Your instructions: Write out the lines below exactly, beginning at the one with "The height and width of the screenshot is (435, 1157)." and stopping after the one with "Select All Style Columns radio option"; the pictures are not copied.

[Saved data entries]
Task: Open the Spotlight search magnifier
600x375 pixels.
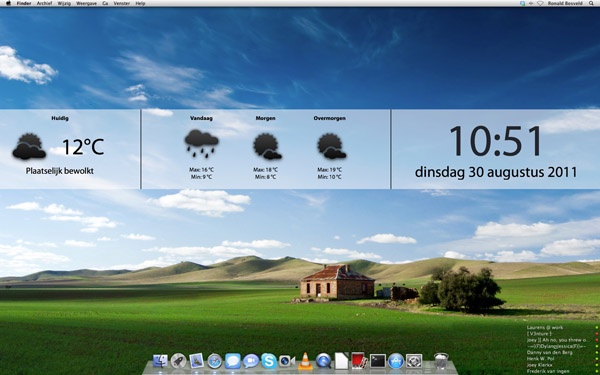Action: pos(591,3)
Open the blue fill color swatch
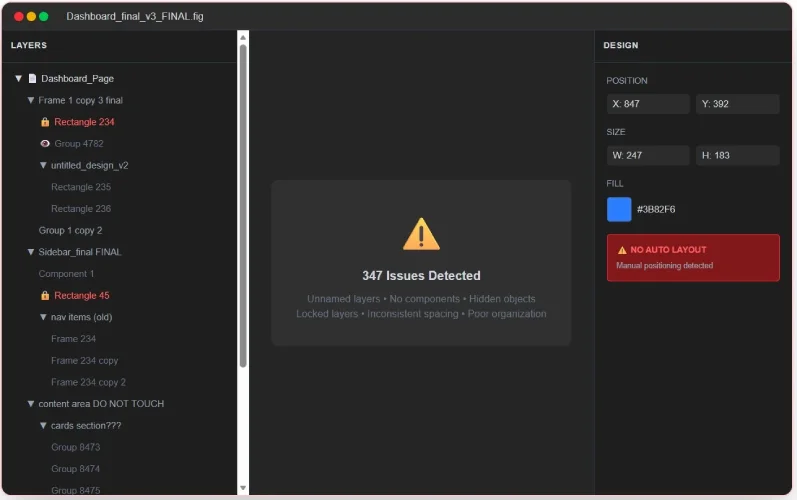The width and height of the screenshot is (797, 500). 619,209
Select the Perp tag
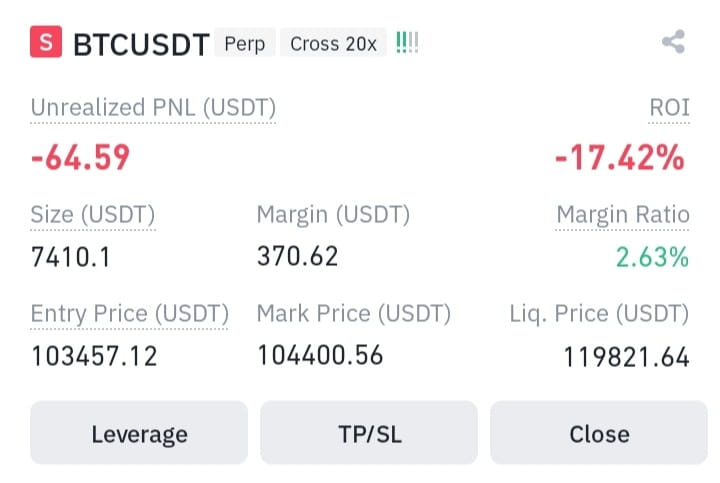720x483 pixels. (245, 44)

...

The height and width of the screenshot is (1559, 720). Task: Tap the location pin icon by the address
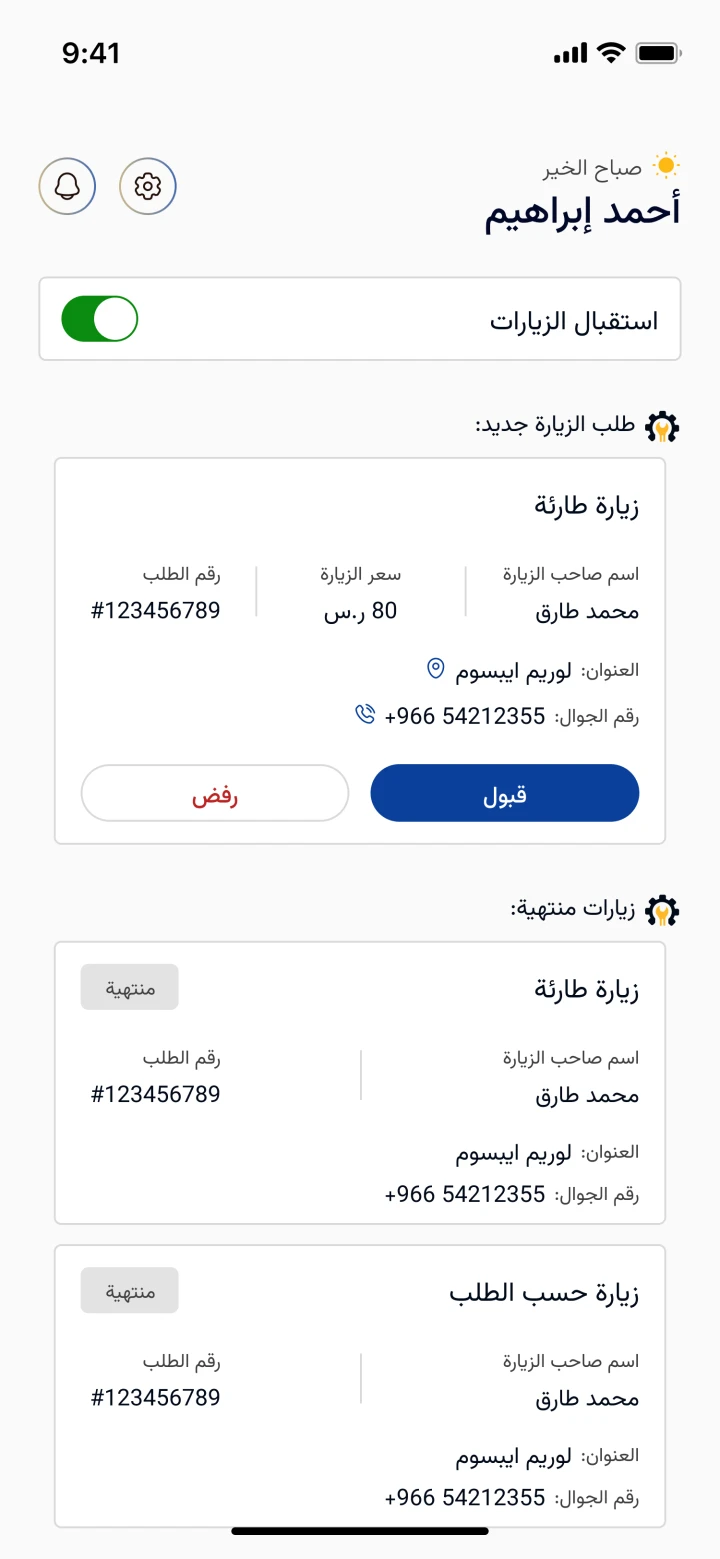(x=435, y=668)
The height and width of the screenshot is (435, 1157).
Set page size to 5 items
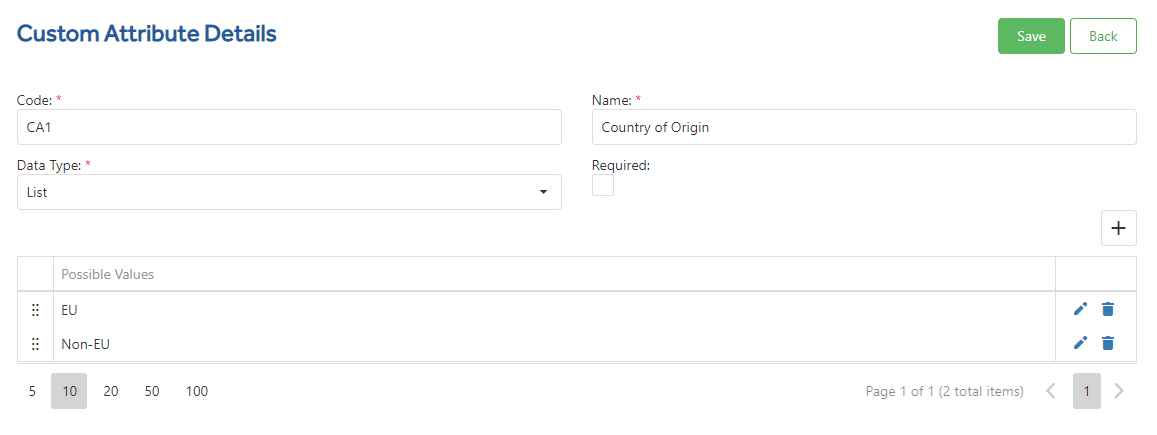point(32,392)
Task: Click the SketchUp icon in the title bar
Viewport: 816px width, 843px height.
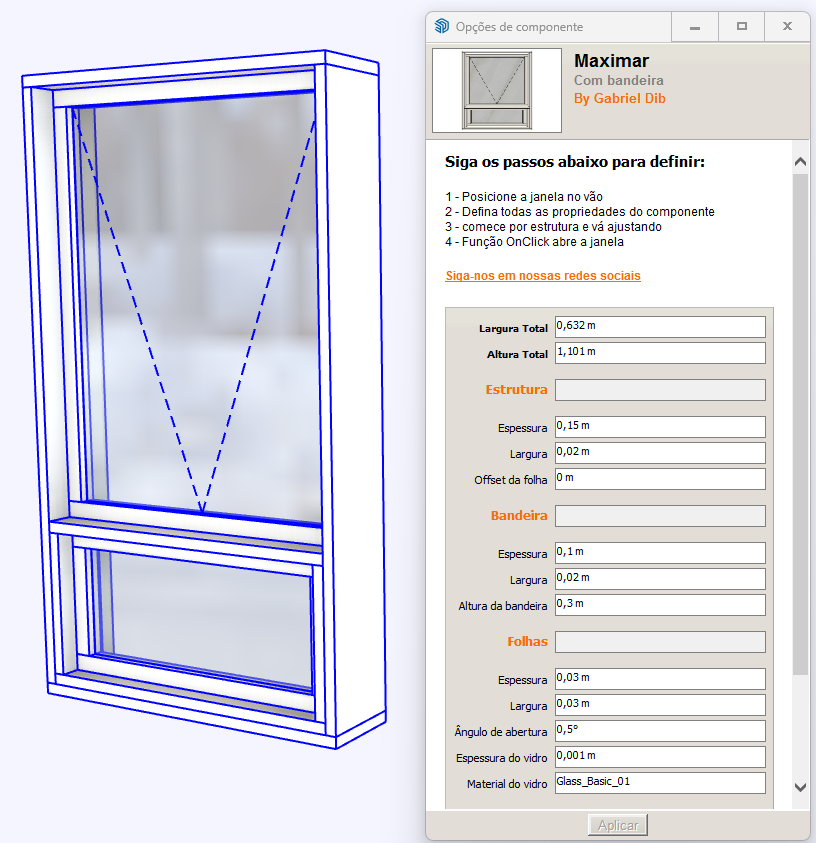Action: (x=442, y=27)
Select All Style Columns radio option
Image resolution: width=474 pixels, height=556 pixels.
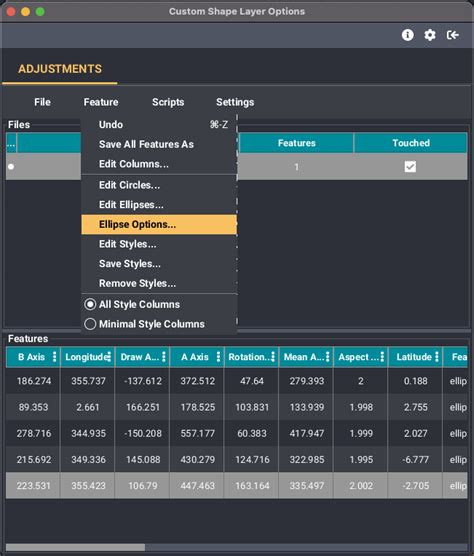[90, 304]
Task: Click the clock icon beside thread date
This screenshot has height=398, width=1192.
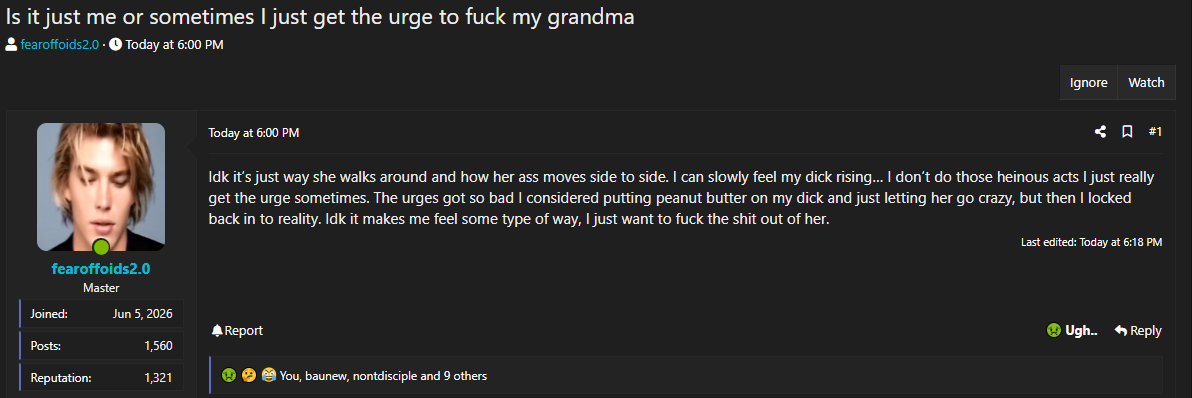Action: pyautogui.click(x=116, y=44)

Result for this exercise:
The height and width of the screenshot is (435, 1157).
Set page size to 5 items
point(32,392)
Task: Click the SketchUp icon in the title bar
Viewport: 816px width, 843px height.
Action: (x=442, y=27)
Select All Style Columns radio option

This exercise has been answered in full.